Beginning with the first line, please return the entries exactly through the line that contains "Toggle the Armature", and leave out all later lines.

§ **Available records**:
━━━━━━━━━━━━━━━━━━━━

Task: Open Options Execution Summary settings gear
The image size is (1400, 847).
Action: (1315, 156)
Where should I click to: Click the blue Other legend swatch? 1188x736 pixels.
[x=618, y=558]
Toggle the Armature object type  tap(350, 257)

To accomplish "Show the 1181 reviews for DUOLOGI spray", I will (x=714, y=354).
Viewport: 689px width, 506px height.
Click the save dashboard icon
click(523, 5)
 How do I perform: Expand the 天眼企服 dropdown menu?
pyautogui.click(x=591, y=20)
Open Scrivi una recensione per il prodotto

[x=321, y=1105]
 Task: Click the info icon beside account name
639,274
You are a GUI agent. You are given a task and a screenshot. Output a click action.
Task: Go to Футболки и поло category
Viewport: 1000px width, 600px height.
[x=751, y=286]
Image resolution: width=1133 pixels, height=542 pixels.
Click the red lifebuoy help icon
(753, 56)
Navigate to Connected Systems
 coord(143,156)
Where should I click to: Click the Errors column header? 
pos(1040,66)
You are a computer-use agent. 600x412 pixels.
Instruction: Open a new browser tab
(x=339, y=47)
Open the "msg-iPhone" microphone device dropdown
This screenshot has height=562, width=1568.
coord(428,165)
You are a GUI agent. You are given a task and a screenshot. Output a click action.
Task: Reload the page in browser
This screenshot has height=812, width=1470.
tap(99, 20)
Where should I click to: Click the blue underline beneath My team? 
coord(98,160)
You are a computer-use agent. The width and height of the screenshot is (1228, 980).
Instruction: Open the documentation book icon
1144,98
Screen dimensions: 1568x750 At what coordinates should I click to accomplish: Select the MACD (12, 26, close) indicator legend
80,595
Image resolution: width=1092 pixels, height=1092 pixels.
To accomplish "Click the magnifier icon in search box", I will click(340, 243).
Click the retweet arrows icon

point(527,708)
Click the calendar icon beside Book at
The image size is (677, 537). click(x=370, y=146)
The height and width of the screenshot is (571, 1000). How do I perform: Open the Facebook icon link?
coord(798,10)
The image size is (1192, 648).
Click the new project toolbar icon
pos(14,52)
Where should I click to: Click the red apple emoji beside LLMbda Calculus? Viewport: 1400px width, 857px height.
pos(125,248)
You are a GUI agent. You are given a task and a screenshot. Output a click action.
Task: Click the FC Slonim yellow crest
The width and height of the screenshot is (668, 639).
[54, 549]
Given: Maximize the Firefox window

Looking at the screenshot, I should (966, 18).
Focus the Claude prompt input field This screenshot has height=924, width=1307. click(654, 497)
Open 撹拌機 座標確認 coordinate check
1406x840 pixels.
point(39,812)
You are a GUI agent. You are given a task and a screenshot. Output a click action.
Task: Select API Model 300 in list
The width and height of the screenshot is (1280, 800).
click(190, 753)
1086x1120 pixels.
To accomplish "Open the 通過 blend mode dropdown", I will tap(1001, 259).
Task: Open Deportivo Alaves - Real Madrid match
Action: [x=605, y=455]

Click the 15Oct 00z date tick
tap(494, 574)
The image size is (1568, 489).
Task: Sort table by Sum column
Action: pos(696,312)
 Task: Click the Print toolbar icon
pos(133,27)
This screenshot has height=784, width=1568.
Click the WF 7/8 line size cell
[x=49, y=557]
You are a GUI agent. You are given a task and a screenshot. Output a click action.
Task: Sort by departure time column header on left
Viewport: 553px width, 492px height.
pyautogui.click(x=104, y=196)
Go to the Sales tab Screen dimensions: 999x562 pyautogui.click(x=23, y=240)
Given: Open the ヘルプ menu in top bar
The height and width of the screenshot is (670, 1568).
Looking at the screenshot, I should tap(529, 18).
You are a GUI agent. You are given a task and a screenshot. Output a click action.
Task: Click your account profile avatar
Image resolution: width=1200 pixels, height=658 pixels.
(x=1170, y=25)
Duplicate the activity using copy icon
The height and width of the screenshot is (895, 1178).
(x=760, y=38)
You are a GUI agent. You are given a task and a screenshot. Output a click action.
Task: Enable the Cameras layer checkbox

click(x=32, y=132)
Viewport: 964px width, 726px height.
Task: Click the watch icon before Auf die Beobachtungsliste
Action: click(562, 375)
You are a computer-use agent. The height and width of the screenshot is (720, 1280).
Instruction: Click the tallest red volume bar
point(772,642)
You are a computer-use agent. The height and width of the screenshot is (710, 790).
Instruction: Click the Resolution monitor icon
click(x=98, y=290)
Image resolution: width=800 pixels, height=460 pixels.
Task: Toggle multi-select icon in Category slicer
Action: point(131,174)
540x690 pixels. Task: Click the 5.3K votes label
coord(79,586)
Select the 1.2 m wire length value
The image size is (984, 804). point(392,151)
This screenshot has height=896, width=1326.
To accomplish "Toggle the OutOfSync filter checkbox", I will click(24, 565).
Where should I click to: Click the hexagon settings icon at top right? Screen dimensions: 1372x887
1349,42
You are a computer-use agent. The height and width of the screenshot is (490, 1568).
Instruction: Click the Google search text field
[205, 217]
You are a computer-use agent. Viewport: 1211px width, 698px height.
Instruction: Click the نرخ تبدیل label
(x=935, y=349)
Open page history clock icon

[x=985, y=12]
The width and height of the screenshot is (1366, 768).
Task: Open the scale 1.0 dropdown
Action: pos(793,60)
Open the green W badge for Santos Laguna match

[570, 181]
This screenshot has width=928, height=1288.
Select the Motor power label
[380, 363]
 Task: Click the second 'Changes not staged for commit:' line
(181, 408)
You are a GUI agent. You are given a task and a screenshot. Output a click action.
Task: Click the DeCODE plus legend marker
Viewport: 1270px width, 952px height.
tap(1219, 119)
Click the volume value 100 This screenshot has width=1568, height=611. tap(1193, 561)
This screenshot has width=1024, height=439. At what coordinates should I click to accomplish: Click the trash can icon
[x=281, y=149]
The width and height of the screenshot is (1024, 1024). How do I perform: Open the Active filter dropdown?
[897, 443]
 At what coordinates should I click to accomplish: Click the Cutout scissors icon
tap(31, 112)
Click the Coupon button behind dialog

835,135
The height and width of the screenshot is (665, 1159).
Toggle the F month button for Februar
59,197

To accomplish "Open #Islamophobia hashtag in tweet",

━━━━━━━━━━━━━━━━━━━━

§ **Result below**:
Task: Open Options Execution Summary settings gear
The image size is (1400, 847).
Action: (1315, 156)
Where should I click to: Click the blue Other legend swatch? 1188x736 pixels.
[x=618, y=558]
Toggle the Armature object type  tap(350, 257)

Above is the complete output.